### What is required
Output every entry exactly as given.

Records contained in a dataset
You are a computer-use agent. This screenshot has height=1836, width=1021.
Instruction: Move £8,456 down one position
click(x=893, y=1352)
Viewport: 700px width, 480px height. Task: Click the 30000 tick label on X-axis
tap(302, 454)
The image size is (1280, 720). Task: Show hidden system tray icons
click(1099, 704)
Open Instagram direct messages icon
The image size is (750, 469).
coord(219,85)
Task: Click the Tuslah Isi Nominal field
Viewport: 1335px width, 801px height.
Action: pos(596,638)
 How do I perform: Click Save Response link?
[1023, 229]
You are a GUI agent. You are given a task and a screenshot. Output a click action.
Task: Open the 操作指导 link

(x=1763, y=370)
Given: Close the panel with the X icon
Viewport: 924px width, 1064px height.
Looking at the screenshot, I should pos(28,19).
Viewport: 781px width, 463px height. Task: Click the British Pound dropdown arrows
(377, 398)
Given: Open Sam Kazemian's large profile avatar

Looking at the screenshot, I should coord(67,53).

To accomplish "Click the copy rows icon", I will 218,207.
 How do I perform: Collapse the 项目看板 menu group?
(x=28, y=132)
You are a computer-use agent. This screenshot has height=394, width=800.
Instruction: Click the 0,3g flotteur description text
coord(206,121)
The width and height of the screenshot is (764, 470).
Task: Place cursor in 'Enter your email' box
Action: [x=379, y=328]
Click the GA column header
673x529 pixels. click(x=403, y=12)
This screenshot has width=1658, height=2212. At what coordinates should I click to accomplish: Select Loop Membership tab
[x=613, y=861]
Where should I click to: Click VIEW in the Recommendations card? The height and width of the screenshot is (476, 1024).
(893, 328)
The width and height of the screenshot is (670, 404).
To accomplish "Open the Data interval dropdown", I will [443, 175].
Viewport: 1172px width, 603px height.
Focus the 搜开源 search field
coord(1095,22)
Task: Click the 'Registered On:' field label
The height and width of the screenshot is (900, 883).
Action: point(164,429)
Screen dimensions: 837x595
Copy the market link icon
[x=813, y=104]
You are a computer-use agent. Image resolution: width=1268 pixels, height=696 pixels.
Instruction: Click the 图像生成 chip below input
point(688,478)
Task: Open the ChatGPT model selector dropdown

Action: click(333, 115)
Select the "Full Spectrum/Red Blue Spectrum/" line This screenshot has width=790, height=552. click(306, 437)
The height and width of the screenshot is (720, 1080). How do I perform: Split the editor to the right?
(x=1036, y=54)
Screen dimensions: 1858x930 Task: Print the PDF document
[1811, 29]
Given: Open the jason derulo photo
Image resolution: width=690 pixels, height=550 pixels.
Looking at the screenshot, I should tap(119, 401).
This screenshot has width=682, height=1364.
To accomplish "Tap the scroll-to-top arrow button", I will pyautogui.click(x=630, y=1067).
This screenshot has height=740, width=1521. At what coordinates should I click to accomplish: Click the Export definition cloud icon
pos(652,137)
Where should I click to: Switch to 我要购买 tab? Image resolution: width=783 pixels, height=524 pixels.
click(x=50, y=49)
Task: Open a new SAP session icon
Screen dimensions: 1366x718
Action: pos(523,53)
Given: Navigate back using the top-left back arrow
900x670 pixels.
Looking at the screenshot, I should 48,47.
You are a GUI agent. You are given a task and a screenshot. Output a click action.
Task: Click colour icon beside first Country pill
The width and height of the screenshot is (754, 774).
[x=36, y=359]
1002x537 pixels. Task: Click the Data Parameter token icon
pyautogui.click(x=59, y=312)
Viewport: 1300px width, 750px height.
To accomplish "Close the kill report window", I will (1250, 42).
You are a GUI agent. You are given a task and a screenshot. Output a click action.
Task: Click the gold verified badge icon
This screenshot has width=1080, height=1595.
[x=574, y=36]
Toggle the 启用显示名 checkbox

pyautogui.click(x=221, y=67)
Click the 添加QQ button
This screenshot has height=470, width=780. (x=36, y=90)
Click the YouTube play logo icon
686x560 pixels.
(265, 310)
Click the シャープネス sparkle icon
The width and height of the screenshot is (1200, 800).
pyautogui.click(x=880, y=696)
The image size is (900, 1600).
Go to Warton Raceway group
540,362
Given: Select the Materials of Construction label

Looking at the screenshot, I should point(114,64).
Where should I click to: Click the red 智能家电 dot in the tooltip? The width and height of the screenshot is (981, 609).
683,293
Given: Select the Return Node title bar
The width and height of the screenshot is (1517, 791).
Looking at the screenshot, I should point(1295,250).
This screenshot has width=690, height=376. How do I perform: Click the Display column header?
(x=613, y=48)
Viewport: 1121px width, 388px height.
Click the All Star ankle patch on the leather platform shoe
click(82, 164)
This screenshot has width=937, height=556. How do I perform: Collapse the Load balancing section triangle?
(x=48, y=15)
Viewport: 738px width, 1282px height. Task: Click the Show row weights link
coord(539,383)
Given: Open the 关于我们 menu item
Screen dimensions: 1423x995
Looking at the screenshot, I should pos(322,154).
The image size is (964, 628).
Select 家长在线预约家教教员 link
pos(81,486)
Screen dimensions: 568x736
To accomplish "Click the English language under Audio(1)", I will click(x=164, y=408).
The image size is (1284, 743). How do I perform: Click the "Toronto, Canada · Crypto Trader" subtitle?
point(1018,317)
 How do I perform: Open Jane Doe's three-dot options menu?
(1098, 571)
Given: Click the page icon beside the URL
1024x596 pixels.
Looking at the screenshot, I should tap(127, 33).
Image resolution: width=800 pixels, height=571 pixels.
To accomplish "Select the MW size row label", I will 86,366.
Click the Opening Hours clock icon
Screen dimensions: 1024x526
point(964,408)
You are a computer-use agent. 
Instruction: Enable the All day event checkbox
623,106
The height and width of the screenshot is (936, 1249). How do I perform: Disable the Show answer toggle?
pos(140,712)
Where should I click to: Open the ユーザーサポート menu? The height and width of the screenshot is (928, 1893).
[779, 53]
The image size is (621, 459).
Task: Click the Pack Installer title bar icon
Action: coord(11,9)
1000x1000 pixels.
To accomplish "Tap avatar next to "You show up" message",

### Exercise response
You are a computer-use agent. This screenshot has height=1836, width=1021.
Instruction: Move £8,456 down one position
click(x=893, y=1352)
Viewport: 700px width, 480px height. Task: Click the 30000 tick label on X-axis
tap(302, 454)
The image size is (1280, 720). Task: Show hidden system tray icons
click(1099, 704)
Open Instagram direct messages icon
The image size is (750, 469).
coord(219,85)
Task: Click the Tuslah Isi Nominal field
Viewport: 1335px width, 801px height.
Action: pos(596,638)
 How do I perform: Click Save Response link?
[1023, 229]
You are a GUI agent. You are given a task and a screenshot. Output a click action.
Task: Open the 操作指导 link

(x=1763, y=370)
Given: Close the panel with the X icon
Viewport: 924px width, 1064px height.
Looking at the screenshot, I should pos(28,19).
Viewport: 781px width, 463px height. Task: Click the British Pound dropdown arrows
(377, 398)
Given: Open Sam Kazemian's large profile avatar

Looking at the screenshot, I should coord(67,53).

To accomplish "Click the copy rows icon", I will 218,207.
 How do I perform: Collapse the 项目看板 menu group?
(x=28, y=132)
You are a computer-use agent. This screenshot has height=394, width=800.
Instruction: Click the 0,3g flotteur description text
coord(206,121)
The width and height of the screenshot is (764, 470).
Task: Place cursor in 'Enter your email' box
Action: [x=379, y=328]
Click the GA column header
673x529 pixels. click(x=403, y=12)
This screenshot has width=1658, height=2212. At what coordinates should I click to accomplish: Select Loop Membership tab
[x=613, y=861]
Where should I click to: Click VIEW in the Recommendations card? The height and width of the screenshot is (476, 1024).
(893, 328)
The width and height of the screenshot is (670, 404).
To accomplish "Open the Data interval dropdown", I will [443, 175].
Viewport: 1172px width, 603px height.
Focus the 搜开源 search field
coord(1095,22)
Task: Click the 'Registered On:' field label
The height and width of the screenshot is (900, 883).
Action: point(164,429)
Screen dimensions: 837x595
Copy the market link icon
[x=813, y=104]
You are a computer-use agent. Image resolution: width=1268 pixels, height=696 pixels.
Instruction: Click the 图像生成 chip below input
point(688,478)
Task: Open the ChatGPT model selector dropdown

Action: click(333, 115)
Select the "Full Spectrum/Red Blue Spectrum/" line This screenshot has width=790, height=552. click(306, 437)
The height and width of the screenshot is (720, 1080). How do I perform: Split the editor to the right?
(x=1036, y=54)
Screen dimensions: 1858x930 Task: Print the PDF document
[1811, 29]
Given: Open the jason derulo photo
Image resolution: width=690 pixels, height=550 pixels.
Looking at the screenshot, I should tap(119, 401).
This screenshot has width=682, height=1364.
To accomplish "Tap the scroll-to-top arrow button", I will pyautogui.click(x=630, y=1067).
This screenshot has height=740, width=1521. At what coordinates should I click to accomplish: Click the Export definition cloud icon
pos(652,137)
Where should I click to: Switch to 我要购买 tab? Image resolution: width=783 pixels, height=524 pixels.
click(x=50, y=49)
Task: Open a new SAP session icon
Screen dimensions: 1366x718
Action: pos(523,53)
Given: Navigate back using the top-left back arrow
900x670 pixels.
Looking at the screenshot, I should 48,47.
You are a GUI agent. You are given a task and a screenshot. Output a click action.
Task: Click colour icon beside first Country pill
The width and height of the screenshot is (754, 774).
[x=36, y=359]
1002x537 pixels. Task: Click the Data Parameter token icon
pyautogui.click(x=59, y=312)
Viewport: 1300px width, 750px height.
To accomplish "Close the kill report window", I will (1250, 42).
You are a GUI agent. You are given a task and a screenshot. Output a click action.
Task: Click the gold verified badge icon
This screenshot has width=1080, height=1595.
[x=574, y=36]
Toggle the 启用显示名 checkbox

pyautogui.click(x=221, y=67)
Click the 添加QQ button
This screenshot has height=470, width=780. (x=36, y=90)
Click the YouTube play logo icon
686x560 pixels.
(265, 310)
Click the シャープネス sparkle icon
The width and height of the screenshot is (1200, 800).
pyautogui.click(x=880, y=696)
The image size is (900, 1600).
Go to Warton Raceway group
540,362
Given: Select the Materials of Construction label

Looking at the screenshot, I should point(114,64).
Where should I click to: Click the red 智能家电 dot in the tooltip? The width and height of the screenshot is (981, 609).
683,293
Given: Select the Return Node title bar
The width and height of the screenshot is (1517, 791).
Looking at the screenshot, I should point(1295,250).
This screenshot has width=690, height=376. How do I perform: Click the Display column header?
(x=613, y=48)
Viewport: 1121px width, 388px height.
Click the All Star ankle patch on the leather platform shoe
click(82, 164)
This screenshot has width=937, height=556. How do I perform: Collapse the Load balancing section triangle?
(x=48, y=15)
Viewport: 738px width, 1282px height. Task: Click the Show row weights link
coord(539,383)
Given: Open the 关于我们 menu item
Screen dimensions: 1423x995
Looking at the screenshot, I should pos(322,154).
The image size is (964, 628).
Select 家长在线预约家教教员 link
pos(81,486)
Screen dimensions: 568x736
To accomplish "Click the English language under Audio(1)", I will click(x=164, y=408).
The image size is (1284, 743). How do I perform: Click the "Toronto, Canada · Crypto Trader" subtitle?
point(1018,317)
 How do I perform: Open Jane Doe's three-dot options menu?
(1098, 571)
Given: Click the page icon beside the URL
1024x596 pixels.
Looking at the screenshot, I should tap(127, 33).
Image resolution: width=800 pixels, height=571 pixels.
To accomplish "Select the MW size row label", I will 86,366.
Click the Opening Hours clock icon
Screen dimensions: 1024x526
point(964,408)
You are a computer-use agent. 
Instruction: Enable the All day event checkbox
623,106
The height and width of the screenshot is (936, 1249). How do I perform: Disable the Show answer toggle?
pos(140,712)
Where should I click to: Open the ユーザーサポート menu? The height and width of the screenshot is (928, 1893).
[779, 53]
The image size is (621, 459).
Task: Click the Pack Installer title bar icon
Action: coord(11,9)
1000x1000 pixels.
To accomplish "Tap avatar next to "You show up" message",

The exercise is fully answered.